Your response should consist solely of the lines from the one containing "Where should I click to: Click the Print" through the end of the data, copied exactly.

++++

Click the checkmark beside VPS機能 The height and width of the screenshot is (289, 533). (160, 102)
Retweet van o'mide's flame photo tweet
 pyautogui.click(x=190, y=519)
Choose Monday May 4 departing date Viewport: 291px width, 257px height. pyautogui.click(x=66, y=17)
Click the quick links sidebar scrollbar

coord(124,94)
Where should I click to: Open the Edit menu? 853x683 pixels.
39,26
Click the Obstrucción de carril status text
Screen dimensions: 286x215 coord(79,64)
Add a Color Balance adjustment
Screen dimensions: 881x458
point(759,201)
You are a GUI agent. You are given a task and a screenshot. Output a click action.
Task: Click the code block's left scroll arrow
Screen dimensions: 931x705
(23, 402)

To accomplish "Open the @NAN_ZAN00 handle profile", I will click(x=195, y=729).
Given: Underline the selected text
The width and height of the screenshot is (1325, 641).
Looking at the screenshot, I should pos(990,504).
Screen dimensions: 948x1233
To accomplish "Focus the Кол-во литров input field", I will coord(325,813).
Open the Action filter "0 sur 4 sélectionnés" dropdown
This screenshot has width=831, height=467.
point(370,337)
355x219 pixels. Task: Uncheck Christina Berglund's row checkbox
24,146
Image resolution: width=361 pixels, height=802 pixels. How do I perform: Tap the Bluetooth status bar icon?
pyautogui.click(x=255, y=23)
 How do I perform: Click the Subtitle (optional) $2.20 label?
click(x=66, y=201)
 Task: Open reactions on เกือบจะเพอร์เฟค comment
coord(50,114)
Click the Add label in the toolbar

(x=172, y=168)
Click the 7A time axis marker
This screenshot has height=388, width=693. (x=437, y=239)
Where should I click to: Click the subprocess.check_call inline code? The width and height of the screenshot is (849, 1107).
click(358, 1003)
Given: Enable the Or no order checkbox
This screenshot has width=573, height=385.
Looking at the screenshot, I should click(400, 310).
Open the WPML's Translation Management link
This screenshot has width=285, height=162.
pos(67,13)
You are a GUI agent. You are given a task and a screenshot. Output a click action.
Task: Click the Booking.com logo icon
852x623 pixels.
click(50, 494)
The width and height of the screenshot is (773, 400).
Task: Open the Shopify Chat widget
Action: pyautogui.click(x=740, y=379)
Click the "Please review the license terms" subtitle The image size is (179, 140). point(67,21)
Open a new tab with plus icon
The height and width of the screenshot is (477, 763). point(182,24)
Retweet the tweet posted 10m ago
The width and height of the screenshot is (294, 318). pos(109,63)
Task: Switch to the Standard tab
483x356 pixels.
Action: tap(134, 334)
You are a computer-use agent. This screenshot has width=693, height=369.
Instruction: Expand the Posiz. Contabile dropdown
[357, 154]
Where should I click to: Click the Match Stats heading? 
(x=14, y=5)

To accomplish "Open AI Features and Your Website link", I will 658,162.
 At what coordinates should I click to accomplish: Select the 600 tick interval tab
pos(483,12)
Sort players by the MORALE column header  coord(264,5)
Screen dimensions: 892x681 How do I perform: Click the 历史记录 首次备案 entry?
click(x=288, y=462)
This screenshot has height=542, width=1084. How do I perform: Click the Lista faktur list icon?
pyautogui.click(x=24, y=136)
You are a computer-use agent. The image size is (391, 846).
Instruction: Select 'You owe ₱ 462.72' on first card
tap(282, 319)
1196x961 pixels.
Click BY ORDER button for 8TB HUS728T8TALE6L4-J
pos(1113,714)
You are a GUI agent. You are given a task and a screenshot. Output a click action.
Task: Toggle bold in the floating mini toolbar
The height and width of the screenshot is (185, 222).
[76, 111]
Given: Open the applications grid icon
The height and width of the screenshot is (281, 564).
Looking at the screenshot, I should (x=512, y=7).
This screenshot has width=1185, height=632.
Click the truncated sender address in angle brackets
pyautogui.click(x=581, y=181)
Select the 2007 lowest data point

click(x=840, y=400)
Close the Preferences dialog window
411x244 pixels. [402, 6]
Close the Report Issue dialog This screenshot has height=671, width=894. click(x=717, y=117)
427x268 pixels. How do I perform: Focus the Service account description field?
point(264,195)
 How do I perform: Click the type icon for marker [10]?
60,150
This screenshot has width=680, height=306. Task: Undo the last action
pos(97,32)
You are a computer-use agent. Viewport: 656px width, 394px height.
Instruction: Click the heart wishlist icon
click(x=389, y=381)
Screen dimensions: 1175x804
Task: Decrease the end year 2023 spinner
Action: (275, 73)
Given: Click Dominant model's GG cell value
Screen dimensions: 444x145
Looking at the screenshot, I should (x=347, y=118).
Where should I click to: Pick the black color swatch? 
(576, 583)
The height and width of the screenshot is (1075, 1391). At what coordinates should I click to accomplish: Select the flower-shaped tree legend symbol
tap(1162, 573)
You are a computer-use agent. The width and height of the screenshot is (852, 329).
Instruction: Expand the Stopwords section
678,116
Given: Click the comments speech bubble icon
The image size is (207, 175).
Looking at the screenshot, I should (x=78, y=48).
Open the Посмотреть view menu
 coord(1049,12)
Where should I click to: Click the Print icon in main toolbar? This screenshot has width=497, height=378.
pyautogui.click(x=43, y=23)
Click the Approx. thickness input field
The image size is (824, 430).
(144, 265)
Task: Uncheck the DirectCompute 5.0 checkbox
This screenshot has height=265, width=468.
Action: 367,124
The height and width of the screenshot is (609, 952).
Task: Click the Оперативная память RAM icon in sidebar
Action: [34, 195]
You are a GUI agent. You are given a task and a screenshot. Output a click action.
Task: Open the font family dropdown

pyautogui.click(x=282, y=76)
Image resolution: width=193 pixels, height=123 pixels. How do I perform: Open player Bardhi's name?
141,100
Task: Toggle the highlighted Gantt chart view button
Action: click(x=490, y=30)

++++

(Response area):
Where should I click to: Click the Print icon in main toolbar? This screenshot has width=497, height=378.
pyautogui.click(x=43, y=23)
Click the Approx. thickness input field
The image size is (824, 430).
(144, 265)
Task: Uncheck the DirectCompute 5.0 checkbox
This screenshot has height=265, width=468.
Action: 367,124
The height and width of the screenshot is (609, 952).
Task: Click the Оперативная память RAM icon in sidebar
Action: [34, 195]
You are a GUI agent. You are given a task and a screenshot. Output a click action.
Task: Open the font family dropdown

pyautogui.click(x=282, y=76)
Image resolution: width=193 pixels, height=123 pixels. How do I perform: Open player Bardhi's name?
141,100
Task: Toggle the highlighted Gantt chart view button
Action: click(x=490, y=30)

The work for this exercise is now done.